----------------------------------------
Calon istri dan calon suami, mereka berdua sedang ada di sebuah bandara. Bandara Soekarno Hatta namanya. Dimana si calon istri akan pulang ke tempat asalnya. Pulang untuk kemudian kembali lagi ke Jakarta dua bulan kemudian, membawa semua yang sudah dipersiapkan untuk menikah, dan tinggal menetap di Indonesia. Patut disyukuri, saudara dari si calon suami, ada yang bekerja di Departemen Kehakiman dan HAM. Sehingga proses kepengurusan Kartu Izin Tinggal Sementara atau KITAS pasti lebih mudah. Tidak, bukan curang, tapi dibantu informasinya dengan mudah dan didampingi.
Bagasi si calon istri sudah masuk, dan boarding pass sudah di tangan. Sekarang si calon istri dan calon suami sedang makan pagi berdua, saling berhadapan, dimana kaki mereka berdua saling berkaitan, seakan tidak mau lepas. Calon suaminya bernama Achmad Ariadi Gunawan, biasa dipanggil Arya, umur 31 tahun, tahun ini. Pekerjaan adalah musisi dan memiliki sebuah studio rekaman di selatan Jakarta, yang untuk selanjutnya dan sebelumnya selalu dipanggil dengan aku. Ya, dia adalah aku.

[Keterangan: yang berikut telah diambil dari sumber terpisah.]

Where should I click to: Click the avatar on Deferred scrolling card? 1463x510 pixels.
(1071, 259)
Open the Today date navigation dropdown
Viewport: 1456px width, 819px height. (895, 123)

Sang istri bernama Kyoko Kaede. Atau kalau menurut orang Jepang, Kaede Kyoko. Sama saja. Umur Kyoko 31 tahun, tumbuh besar di Mitaka, kota di pinggir Tokyo. Pekerjaannya adalah mengelola sebuah café/coffee shop di Mitaka dengan kakaknya. Aku dan Kyoko bertemu setahun lalu, atau sekarang bisa disebut sebagai dua tahun lalu, karena kami bertemu pada bulan Desember. Dan sejak saat itu, kami tak bisa terpisah lagi.

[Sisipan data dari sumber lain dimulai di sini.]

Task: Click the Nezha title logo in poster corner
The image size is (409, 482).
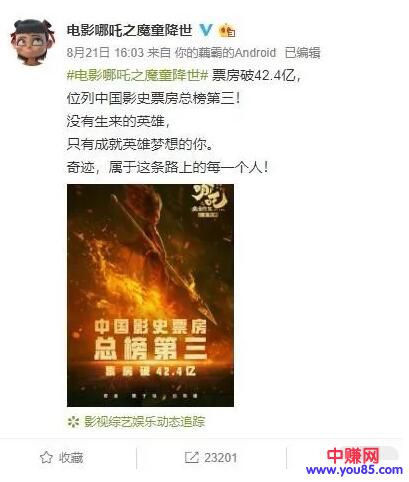Action: click(210, 202)
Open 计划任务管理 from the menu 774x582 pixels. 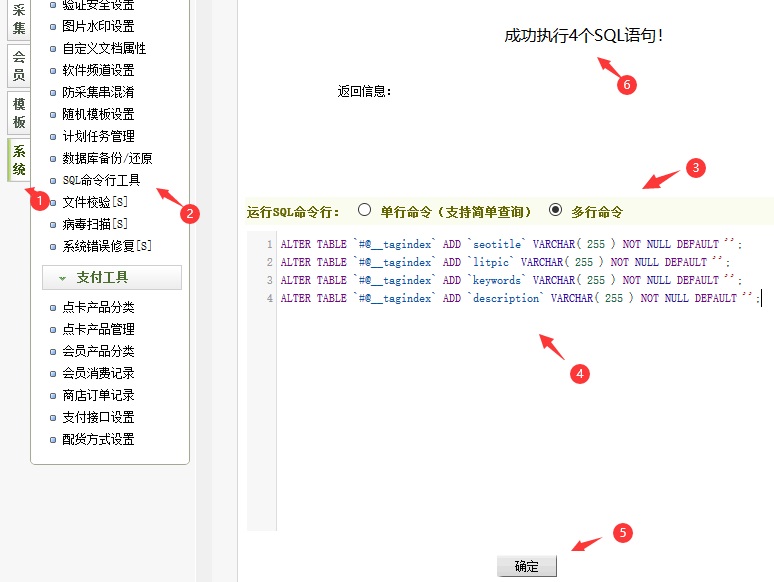(x=98, y=136)
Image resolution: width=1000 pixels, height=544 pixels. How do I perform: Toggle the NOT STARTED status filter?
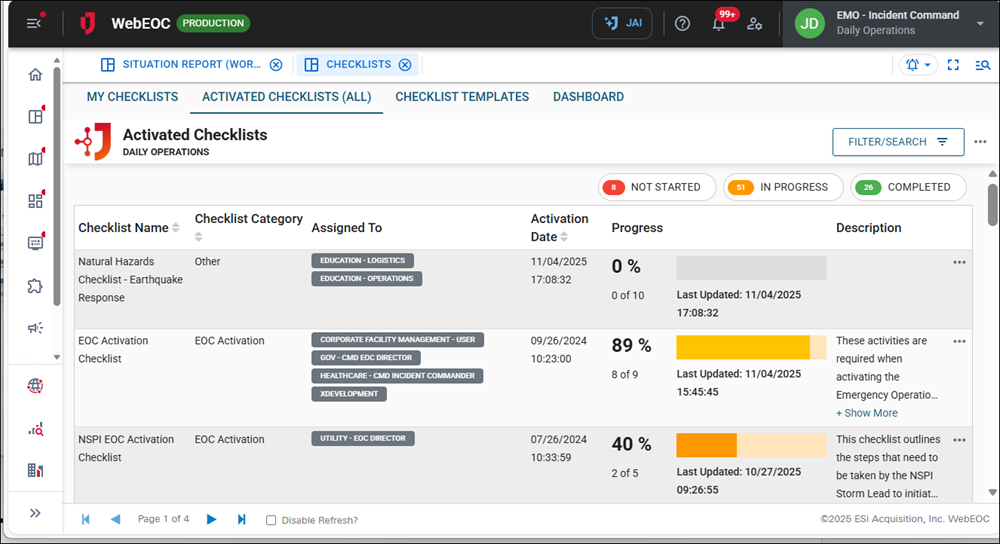click(657, 187)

Aku takut, aku takut sebenarnya melepas lagi Kyoko jauh dariku, terutama di saat sekarang. Sekarang Stefan terasa semakin garing dan getir. Kanaya? Oh, ulahnya yang membuat pusing, sesaat sebelum kedatangan Kyoko pun, belum selesai dibereskan. Entah kenapa mereka berdua yang selama ini dekat denganku, kini terasa menjauh. Getir-getirnya dan rasa sinis Sefan akan pernikahan semakin hari semakin terasa. Kami bahkan kembali jarang bercanda lagi di grup whatsapp, hampir seperti dulu, sewaktu aku ada tawaran untuk rekaman di Jepang sana. Tawaran dari A.E.U.G. yang menggangguku itu.
Dan kini, aku merasa malah sikapnya lebih berbahaya lagi daripada waktu itu. Seperti akan ada ledakan jangka panjang. Stefan memang membenci pernikahan dan komitmen, tapi aku tak menyangka dia menjadikanku sebagai pelampiasan ketidak sukaannya kepada dua hal itu. Itu yang kusesalin.
“Aya, nanika?” tanya Kyoko melihat mukaku yang seperti sedang ditekuk itu.
“Stefan… to… Kanaya” jawabku sambil tersenyum getir.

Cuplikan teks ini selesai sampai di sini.